■ **Records**:
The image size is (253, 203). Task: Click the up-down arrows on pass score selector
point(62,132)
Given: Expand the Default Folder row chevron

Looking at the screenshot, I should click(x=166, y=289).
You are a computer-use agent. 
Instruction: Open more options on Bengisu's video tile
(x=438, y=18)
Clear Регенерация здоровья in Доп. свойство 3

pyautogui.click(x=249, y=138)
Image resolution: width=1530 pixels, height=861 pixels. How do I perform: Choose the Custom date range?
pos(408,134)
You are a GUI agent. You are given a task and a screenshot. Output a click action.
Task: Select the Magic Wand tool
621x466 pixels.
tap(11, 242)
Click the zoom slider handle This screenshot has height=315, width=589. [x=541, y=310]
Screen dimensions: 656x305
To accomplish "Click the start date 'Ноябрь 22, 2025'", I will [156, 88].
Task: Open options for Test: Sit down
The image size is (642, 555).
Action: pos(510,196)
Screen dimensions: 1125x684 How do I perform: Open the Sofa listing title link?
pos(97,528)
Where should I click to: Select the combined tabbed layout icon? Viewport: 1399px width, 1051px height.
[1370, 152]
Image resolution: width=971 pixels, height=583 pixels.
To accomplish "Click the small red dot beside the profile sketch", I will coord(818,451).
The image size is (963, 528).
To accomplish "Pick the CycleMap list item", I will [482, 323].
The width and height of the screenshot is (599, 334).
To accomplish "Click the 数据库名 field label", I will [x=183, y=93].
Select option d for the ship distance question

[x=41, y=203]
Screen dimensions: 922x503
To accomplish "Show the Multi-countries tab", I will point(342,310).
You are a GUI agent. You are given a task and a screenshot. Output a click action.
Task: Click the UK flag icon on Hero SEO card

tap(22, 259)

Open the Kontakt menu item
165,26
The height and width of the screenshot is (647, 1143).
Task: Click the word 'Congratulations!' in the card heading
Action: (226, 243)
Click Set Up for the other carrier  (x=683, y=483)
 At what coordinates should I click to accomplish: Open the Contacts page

■ **Exercise**: Please quote nothing but the lines from the line with "Click Set Up" through the end of the data above, exactly as written, ends included.

■ **Solution for this exercise**:
Click Set Up for the other carrier  (x=683, y=483)
 At what coordinates should I click to accomplish: Open the Contacts page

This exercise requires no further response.